## GIVEN PROBLEM A
Decide whether each statement agrees with the piece on William H. Gass below: (i) the writer uses the word "genius" often; (ii) this was the writer's first exposure to Gass; (iii) Gass was born in 1924. For each, answer yes or no and quote the deciding words from the piece.
## GIVEN PROBLEM B
From the piece on William H. Gass below, pull out the part that opens with the words containing "It took several" and closes with "has to offer.", copying it word for word.

-------- SOURCE DOCUMENT --------

The Old Folks - William H. Gass



William Howard Gass born July 30, 1924

First - check out that photo of Gass - How cool is that?


It took several minutes of reading, only a few short passages and then a pause, to rewind in my mind, what I had just read, to fully comprehend what my eyes had just passed over, and to settle into the style of William H. Gass.

This was my first exposure to Gass and being exposed to a genius such as this is a nice side-benefit to this reading/life project.

I think that the word genius has been abused and personally, I tend not to use it often. Gass definitely deserves to have this label applied to his work. There is plenty of information on the net about Gass, and a wonderful personal website devoted to the author which offers assistance to a reader which wishes to fully understanding what Gass has to offer.

I don’t think that I have the ability to heap any more praise on this man, nor could I do it in the ways that others have done before me. Their studies of the man and his work surpass anything that I could endeavor to produce.

In short, I think what won me over about Gass was the hidden complexity of his writing. There is a simplicity which exists, but behind, and within the simplicity, exists a rich depth of expression. The sentence construction combined with a rhythm, created what I can only describe as a movable photo...the words and sentences actually moved across the page...within my mind of course.

I know I’m not doing justice, and my attempt to describe what I felt seem to me to be falling terribly short.

Reading about Gass, it is said that many of his life experiences, especially having to do with his family, find their way into his writing. Well, I don’t think he spared his folks in this short.

While reading “The Old Folks”, it was all to easy for me to draw a line to the relationship I have with my parents.

-------- EXTRACTED DATA --------

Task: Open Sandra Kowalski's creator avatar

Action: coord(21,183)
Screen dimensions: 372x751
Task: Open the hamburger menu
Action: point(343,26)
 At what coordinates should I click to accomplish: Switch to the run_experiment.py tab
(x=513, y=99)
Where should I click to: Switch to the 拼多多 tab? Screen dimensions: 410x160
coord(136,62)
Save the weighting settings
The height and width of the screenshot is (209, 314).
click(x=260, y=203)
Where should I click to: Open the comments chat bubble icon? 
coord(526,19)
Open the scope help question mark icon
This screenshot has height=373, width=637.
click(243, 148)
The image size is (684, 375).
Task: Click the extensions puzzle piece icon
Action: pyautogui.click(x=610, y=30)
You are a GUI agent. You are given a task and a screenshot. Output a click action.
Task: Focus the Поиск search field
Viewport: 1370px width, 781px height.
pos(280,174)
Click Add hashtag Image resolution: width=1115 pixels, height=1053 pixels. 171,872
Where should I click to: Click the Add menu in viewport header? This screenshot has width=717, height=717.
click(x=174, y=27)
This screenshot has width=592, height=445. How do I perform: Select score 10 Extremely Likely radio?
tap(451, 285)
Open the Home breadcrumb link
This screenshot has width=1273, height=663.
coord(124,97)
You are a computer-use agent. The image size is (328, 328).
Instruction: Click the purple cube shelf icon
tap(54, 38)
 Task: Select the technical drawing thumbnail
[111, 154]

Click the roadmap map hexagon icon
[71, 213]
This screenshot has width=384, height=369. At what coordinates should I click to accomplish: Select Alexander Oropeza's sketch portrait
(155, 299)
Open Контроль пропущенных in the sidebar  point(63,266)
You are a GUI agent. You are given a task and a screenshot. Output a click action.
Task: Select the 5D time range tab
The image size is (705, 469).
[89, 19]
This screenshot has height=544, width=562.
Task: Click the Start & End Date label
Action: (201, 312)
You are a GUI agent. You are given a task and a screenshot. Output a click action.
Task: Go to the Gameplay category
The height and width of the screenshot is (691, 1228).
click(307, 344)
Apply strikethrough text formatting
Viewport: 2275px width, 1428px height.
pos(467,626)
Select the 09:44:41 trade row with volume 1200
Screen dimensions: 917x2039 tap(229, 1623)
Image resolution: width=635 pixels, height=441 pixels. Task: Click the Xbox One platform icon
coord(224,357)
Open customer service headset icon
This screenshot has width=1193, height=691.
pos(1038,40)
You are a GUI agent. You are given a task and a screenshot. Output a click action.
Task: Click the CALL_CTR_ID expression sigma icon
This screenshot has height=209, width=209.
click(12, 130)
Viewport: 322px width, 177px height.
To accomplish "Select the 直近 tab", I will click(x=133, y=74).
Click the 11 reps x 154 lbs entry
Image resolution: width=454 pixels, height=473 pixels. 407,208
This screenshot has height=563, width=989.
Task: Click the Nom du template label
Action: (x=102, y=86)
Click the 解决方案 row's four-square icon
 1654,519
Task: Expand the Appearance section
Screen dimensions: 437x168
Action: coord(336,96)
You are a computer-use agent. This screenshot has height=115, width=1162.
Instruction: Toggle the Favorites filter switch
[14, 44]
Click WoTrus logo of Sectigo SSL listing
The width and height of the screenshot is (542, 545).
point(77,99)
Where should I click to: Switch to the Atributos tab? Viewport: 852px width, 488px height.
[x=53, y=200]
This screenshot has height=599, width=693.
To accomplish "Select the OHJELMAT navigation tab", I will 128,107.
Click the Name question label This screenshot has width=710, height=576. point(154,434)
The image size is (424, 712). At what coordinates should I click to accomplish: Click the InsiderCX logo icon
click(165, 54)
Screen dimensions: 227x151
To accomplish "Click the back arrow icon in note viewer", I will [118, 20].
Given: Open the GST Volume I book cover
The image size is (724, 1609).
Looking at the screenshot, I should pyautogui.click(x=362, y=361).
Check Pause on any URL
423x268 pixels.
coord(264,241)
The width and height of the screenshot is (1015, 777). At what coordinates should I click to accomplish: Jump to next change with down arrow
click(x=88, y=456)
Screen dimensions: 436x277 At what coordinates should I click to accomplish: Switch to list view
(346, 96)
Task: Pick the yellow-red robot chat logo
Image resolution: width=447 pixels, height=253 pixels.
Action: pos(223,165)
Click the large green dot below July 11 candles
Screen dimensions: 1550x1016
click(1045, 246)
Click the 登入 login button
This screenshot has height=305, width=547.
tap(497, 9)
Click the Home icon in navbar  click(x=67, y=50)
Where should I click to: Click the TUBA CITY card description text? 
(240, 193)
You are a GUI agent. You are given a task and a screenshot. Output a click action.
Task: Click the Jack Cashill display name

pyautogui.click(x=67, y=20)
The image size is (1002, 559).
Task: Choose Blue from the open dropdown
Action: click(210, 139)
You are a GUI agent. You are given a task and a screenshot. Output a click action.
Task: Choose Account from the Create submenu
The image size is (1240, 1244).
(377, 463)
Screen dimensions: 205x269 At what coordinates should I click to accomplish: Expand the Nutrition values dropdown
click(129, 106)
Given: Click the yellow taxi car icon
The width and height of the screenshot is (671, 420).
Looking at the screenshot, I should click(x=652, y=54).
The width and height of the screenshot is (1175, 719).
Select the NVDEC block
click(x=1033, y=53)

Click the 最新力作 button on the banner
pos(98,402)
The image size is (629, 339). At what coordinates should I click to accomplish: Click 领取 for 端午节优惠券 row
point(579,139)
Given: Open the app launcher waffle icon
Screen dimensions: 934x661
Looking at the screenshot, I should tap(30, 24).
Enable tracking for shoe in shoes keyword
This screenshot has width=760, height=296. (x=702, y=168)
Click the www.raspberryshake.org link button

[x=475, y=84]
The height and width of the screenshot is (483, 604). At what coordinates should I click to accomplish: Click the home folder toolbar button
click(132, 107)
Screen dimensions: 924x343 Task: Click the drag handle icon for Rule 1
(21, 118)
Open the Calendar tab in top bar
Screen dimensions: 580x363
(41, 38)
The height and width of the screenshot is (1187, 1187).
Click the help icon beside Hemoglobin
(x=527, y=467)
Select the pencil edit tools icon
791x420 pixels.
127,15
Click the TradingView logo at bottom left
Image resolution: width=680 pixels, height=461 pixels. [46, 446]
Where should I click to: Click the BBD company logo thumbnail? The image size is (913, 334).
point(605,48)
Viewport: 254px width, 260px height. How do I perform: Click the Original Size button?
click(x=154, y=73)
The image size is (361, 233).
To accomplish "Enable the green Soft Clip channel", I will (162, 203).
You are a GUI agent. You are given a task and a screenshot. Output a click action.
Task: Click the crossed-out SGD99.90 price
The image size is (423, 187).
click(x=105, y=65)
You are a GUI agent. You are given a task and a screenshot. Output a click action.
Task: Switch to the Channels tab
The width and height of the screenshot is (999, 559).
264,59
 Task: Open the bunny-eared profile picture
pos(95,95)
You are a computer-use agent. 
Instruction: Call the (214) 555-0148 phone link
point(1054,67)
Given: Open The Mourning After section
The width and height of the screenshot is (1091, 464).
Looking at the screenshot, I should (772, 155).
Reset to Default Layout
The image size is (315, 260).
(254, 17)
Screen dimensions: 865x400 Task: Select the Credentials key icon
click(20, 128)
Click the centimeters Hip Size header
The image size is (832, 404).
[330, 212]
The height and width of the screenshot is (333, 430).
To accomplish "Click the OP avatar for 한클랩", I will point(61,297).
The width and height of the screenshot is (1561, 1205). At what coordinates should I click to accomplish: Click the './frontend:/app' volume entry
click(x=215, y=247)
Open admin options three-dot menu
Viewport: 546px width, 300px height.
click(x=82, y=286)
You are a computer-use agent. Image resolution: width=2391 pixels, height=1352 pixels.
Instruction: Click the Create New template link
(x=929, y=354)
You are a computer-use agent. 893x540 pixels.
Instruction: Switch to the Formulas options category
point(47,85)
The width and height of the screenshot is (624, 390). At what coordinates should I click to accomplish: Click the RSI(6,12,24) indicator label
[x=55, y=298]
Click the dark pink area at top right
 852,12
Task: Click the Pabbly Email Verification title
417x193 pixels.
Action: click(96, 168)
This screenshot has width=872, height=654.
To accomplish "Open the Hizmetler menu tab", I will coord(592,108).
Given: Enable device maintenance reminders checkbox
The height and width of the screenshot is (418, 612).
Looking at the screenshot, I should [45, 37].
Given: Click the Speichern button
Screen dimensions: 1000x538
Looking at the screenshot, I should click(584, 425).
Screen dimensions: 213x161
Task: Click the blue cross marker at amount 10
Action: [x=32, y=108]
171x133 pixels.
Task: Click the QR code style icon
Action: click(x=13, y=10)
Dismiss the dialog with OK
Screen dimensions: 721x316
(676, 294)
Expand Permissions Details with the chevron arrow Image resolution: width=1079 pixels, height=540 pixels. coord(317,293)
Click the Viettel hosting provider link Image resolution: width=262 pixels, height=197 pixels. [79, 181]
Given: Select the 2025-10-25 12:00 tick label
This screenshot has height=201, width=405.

--------

## EXERCISE RESPONSE A
(i) No: "I tend not to use it often."
(ii) Yes: "This was my first exposure to Gass"
(iii) Yes: "born July 30, 1924"

## EXERCISE RESPONSE B
It took several minutes of reading, only a few short passages and then a pause, to rewind in my mind, what I had just read, to fully comprehend what my eyes had just passed over, and to settle into the style of William H. Gass.

This was my first exposure to Gass and being exposed to a genius such as this is a nice side-benefit to this reading/life project.

I think that the word genius has been abused and personally, I tend not to use it often. Gass definitely deserves to have this label applied to his work. There is plenty of information on the net about Gass, and a wonderful personal website devoted to the author which offers assistance to a reader which wishes to fully understanding what Gass has to offer.